Problem description = In the entries that follow, find each line with the word "computer" and copy it.

Listed entries =
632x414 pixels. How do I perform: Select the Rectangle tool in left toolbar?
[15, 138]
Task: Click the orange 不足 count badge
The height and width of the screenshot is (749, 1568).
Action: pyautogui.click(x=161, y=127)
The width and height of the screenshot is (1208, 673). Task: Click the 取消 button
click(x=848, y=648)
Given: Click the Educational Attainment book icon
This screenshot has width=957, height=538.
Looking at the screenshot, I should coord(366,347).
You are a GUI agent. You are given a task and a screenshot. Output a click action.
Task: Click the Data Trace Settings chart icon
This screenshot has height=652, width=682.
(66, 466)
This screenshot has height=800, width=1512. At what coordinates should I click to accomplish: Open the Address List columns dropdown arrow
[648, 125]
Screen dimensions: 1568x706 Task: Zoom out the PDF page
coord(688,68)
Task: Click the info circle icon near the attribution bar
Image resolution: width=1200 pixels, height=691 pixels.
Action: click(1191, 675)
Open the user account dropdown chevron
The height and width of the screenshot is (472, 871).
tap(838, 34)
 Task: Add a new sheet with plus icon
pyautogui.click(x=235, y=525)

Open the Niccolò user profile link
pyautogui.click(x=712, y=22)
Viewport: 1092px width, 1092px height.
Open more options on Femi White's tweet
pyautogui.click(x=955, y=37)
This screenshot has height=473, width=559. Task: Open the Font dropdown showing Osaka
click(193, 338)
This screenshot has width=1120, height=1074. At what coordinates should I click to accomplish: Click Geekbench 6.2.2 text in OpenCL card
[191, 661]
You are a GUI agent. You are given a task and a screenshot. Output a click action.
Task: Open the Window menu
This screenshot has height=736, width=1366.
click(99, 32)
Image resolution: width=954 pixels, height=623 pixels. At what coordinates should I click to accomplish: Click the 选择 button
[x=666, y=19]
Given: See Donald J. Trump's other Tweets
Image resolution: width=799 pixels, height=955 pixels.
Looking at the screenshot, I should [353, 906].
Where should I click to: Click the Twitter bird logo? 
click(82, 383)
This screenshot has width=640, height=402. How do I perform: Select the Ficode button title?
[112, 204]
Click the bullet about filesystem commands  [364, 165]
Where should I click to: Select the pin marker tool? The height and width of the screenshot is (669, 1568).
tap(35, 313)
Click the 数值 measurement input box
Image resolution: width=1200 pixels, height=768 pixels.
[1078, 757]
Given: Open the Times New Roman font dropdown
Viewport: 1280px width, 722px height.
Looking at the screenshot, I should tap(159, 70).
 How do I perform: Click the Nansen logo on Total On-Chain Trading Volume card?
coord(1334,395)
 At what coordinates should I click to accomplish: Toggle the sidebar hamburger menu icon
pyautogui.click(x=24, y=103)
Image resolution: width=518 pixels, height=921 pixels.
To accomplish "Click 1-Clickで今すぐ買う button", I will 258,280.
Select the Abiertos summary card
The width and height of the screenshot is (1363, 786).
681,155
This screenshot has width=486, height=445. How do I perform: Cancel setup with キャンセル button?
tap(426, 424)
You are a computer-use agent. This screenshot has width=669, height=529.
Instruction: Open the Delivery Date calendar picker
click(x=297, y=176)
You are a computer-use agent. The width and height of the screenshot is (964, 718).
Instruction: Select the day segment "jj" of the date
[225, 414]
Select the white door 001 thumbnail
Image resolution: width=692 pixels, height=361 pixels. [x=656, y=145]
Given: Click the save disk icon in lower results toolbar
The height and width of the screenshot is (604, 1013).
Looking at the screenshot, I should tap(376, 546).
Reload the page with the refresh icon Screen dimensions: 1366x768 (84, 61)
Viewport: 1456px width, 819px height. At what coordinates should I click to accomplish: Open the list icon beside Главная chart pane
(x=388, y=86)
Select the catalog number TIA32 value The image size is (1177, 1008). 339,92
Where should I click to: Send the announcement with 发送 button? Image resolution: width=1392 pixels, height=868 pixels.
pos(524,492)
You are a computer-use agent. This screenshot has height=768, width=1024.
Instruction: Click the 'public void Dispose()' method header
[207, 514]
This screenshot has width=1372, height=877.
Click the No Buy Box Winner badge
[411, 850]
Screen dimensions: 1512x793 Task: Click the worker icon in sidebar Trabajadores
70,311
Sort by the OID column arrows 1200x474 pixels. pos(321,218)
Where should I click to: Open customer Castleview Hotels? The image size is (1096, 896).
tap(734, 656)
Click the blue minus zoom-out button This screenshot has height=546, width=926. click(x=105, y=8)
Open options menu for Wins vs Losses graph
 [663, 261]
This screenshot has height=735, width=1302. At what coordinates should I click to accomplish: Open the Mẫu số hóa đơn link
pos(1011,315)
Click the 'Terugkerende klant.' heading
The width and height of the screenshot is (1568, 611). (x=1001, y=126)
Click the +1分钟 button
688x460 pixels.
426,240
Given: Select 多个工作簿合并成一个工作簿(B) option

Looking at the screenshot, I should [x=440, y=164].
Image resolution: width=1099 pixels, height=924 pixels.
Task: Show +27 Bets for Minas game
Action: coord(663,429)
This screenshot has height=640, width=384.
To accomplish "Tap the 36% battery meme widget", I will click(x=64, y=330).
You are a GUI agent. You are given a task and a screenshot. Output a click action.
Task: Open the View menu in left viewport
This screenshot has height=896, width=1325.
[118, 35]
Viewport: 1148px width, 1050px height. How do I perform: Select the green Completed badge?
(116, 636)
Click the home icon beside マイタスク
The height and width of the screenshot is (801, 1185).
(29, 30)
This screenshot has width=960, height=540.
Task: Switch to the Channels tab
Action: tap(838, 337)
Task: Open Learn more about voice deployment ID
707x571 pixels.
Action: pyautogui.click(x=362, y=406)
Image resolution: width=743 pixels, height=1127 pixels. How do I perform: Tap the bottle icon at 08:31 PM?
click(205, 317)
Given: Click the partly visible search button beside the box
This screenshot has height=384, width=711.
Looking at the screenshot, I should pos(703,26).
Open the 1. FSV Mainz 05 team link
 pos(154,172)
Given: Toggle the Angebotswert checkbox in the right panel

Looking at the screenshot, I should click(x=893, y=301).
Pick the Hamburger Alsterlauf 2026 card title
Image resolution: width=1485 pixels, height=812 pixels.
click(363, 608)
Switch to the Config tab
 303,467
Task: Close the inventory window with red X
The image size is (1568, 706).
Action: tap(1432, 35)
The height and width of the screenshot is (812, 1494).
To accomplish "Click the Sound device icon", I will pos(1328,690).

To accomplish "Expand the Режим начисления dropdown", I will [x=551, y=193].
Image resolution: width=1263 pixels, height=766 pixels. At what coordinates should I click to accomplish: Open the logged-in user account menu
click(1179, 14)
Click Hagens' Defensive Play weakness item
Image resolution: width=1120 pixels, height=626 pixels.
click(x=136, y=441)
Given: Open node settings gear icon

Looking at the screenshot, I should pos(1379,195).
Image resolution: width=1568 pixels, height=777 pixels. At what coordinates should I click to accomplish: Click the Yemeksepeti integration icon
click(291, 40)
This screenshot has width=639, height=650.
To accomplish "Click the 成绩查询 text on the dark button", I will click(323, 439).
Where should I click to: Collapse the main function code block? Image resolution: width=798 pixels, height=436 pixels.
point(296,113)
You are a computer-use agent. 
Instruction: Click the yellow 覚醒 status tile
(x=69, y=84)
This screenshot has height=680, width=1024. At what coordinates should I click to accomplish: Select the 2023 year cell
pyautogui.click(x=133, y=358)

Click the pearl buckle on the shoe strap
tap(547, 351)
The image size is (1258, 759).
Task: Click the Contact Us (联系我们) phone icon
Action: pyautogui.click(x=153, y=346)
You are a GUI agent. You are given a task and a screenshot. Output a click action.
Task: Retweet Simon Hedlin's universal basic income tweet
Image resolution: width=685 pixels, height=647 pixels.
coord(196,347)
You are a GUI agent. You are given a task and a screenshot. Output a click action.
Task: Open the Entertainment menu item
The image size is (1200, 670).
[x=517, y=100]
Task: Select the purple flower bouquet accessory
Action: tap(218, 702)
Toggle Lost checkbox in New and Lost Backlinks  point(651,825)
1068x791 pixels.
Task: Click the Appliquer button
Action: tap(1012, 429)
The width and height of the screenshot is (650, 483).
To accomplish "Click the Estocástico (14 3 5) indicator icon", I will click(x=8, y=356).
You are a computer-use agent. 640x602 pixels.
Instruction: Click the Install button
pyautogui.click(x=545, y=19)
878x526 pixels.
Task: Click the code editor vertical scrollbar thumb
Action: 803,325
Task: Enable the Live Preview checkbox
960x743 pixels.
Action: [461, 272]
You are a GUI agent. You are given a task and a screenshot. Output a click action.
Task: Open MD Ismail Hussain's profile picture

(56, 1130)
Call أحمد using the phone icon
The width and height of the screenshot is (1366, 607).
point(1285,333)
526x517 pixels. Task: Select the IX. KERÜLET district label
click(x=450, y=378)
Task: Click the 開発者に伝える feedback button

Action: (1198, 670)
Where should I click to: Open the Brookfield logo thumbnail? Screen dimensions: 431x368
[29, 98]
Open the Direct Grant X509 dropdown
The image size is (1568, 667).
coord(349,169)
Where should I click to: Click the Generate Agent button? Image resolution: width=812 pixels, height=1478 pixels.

Exercise response =
You are a computer-use agent. This screenshot has width=669, height=529.
You are a computer-use agent. The width and height of the screenshot is (964, 718).
You are a computer-use agent. This screenshot has height=768, width=1024.
You are a computer-use agent. 
You are a computer-use agent. 640x602 pixels.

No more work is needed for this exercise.